In total, No More Ransom has allowed more than 10 million individuals to successfully decrypt their infected files via free decryptors. Without access to such tools, the only remaining option would be to pay the cybercriminals behind the ransomware who are using innocent people’s files as leverage for a payday.

And that payday is substantial, to say the least. Upon No More Ransom entering its fifth anniversary last year, it was revealed that the initiative “prevented criminals from earning almost a billion euros through ransomware attacks.”

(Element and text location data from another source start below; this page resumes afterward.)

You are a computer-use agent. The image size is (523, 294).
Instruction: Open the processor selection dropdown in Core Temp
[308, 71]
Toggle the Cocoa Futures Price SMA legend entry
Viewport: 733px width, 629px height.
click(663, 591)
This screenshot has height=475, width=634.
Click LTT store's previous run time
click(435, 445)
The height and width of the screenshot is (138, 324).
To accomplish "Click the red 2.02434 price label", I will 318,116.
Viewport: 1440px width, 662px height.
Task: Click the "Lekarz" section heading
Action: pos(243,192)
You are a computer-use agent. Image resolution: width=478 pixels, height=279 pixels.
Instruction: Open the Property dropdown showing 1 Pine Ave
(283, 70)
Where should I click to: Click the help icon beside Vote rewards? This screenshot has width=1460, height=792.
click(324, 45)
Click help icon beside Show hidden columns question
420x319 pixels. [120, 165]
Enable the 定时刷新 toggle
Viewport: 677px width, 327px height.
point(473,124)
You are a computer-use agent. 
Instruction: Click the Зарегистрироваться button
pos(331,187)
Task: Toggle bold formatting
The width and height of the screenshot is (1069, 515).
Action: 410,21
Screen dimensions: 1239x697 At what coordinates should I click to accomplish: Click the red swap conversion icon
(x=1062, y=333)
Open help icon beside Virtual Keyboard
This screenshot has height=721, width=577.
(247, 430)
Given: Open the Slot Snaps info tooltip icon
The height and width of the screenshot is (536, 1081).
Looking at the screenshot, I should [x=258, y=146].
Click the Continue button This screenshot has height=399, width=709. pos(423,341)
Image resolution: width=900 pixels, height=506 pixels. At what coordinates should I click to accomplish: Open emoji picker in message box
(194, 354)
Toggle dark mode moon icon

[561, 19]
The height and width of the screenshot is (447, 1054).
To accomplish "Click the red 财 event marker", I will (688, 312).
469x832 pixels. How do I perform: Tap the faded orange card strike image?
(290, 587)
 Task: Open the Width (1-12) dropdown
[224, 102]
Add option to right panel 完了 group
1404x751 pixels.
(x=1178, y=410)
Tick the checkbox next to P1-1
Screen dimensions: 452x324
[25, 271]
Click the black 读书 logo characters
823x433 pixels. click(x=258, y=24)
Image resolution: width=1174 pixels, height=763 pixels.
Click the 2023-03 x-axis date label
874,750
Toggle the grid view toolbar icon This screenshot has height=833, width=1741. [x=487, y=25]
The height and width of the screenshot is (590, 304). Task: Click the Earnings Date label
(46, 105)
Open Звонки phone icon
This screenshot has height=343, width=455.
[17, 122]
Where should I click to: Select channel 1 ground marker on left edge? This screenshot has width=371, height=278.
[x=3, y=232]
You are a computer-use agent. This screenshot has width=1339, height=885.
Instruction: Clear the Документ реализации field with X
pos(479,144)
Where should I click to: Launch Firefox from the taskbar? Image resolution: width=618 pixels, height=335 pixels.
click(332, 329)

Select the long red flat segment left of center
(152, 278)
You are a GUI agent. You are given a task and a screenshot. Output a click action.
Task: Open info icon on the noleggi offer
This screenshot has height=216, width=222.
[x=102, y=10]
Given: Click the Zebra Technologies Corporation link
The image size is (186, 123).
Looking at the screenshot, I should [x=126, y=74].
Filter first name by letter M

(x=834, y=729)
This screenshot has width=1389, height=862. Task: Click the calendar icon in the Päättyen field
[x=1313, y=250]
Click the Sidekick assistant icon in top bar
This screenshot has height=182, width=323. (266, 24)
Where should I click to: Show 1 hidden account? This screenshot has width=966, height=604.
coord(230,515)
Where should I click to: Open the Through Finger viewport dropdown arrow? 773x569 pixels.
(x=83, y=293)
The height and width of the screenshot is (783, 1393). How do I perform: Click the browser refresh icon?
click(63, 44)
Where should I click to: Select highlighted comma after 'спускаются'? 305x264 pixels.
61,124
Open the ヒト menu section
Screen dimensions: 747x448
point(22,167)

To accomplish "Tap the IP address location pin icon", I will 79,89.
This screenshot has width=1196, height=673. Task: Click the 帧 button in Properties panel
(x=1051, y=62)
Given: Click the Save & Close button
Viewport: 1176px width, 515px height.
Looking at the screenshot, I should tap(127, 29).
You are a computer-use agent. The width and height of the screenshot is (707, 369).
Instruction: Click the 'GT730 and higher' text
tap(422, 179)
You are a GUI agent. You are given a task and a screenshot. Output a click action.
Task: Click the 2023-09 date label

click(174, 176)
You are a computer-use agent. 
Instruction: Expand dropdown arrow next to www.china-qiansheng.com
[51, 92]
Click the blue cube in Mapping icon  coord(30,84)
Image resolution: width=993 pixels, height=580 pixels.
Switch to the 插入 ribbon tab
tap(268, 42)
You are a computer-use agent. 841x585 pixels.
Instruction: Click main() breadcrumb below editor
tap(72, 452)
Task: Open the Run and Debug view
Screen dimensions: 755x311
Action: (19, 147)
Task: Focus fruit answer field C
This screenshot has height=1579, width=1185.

No More Ransom’s premise is simple but effective. Its Crypto Sheriff tool uploads two encrypted files alongside the ransomware note, after which it attempts to match them via a database of tools that can provide a solution. Once a match has been established, a compatible ransomware decryptor will be shared with the victim. Here, a detailed set of instructions within a manual can help the individual in unlocking their files.

A depiction of a hacked computer sitting in an office full of PCs.
Getty Images

Alternatively, if the search is unable to locate a suitable decryptor, victims will be encouraged to regularly check again due to the frequency of unlock tools being added to the system.

While programs like No More Ransom are useful in battling the ever-growing threat of ransomware, the groups behind the malicious software that holds files and folders hostage aren’t sitting idly by.

Security firm Kaspersky has observed how ransomware gangs are now evolving their “cross-platform capabilities,” as well as “updated business processes.”

“If last year we said ransomware is flourishing, this year it’s in full bloom,” the company stated. Elsewhere, throughout 2021, ransomware resulted in $49.2 million being extracted from victims. And that number is only attributed to publicly disclosed incidents — who knows what the overall figure amounts to.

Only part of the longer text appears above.